ThinApp and Filter Drivers

Does anyone have the lowdown on using Filter Drivers on VMWare ThinApp? How
does one deploy a FSFD if ThinApp does not support device drivers? I assume
that means that AV scanners don’t work either?

I read that “Any software that installs and requires a device driver to
function. Applications that use pre-installed device drivers can function
without issues”.

Any idea what that means? Is it like Parallels where you have to submit
your driver for validation?

“Many windows applications can be packaged and made portable with VMware ThinApp, with the following notable exceptions:
Any software that installs and requires a device driver to function. Applications that use pre-installed device drivers can function without issues.[8]”

pre-installed device drivers are the ones that are already in windows so you will have to install your filter prior to running your thinapp

ThinApp works in UM, so all redirection a virtualized application (Using ThinApp) see is performed in UM, which apparently means that if an application comes with a kernel driver, the driver will\can not see the virtual files even if the app is virtualized.

>so you will have to install your filter prior to running your thinapp

Whether that driver will work properly or not, depends upon the things this driver wants to access. If it want to access a file (which comes at installation time and hence redirected), it will not found that, no matter when the driver itself is installed.

Where as if the driver is concerned only about file/registry available locally (means not virtual or non-redirected), it should work.

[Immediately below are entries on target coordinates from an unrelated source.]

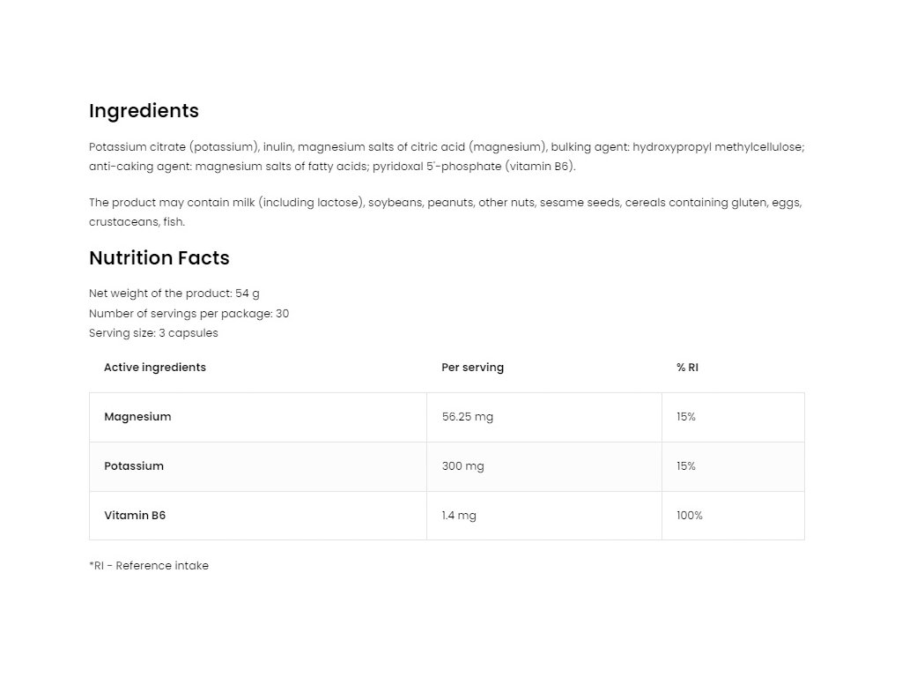Image resolution: width=902 pixels, height=677 pixels.
Task: Click the 300 mg potassium value
Action: click(x=462, y=466)
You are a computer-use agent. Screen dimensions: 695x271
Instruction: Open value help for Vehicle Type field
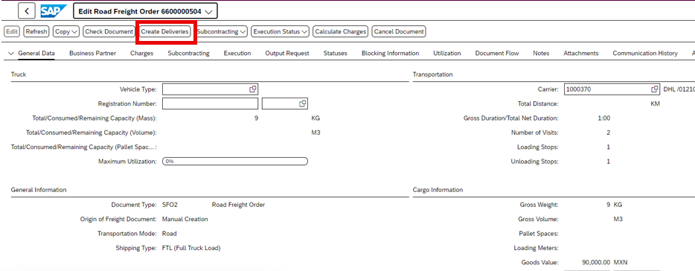pos(253,89)
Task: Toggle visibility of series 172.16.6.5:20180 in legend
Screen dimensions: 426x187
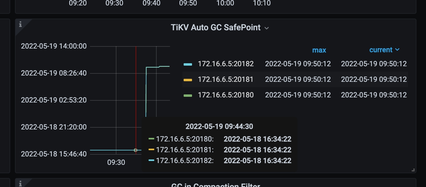Action: pyautogui.click(x=226, y=95)
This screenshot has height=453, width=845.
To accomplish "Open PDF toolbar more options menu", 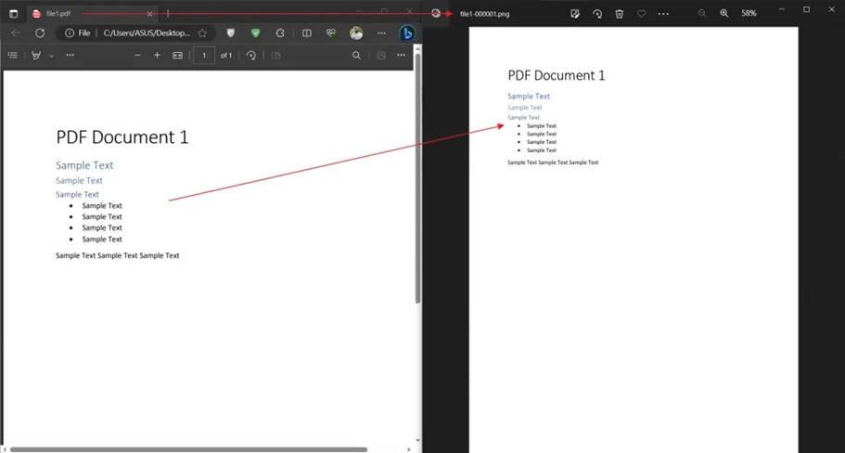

For example, files copied at the time of application installation are virtualized by ThinApp (In UM), now if there are 3 UM Process and 1 FSFD in the app, All 3 UM process/service will see the files but FSFD don’t.

Aditya

wrote in message news:xxxxx@ntfsd…
> ThinApp works in UM, so all redirection a virtualized application (Using
> ThinApp) see is performed in UM, which apparently means that if an
> application comes with a kernel driver, the driver will\can not see the
> virtual files even if the app is virtualized.
>
> Whether that driver will work properly or not, depends upon the things
> this driver wants to access. If it want to access a file (which comes at
> installation time and hence redirected), it will not found that, no matter
> when the driver itself is installed.

Does that mean that a virus scanner will not see those files either?

>>Does that mean that a virus scanner will not see those files either?

You mean if AV is the application virtualized by thinApp. Than the loaded FSFD (I actually doubt it will load) won’t be able to see its installation files. Generally the output of a Virtual package is few .exe files + 1 .dat file. All your AV driver will see is these .exe & .dat only. Process though will see everything fine.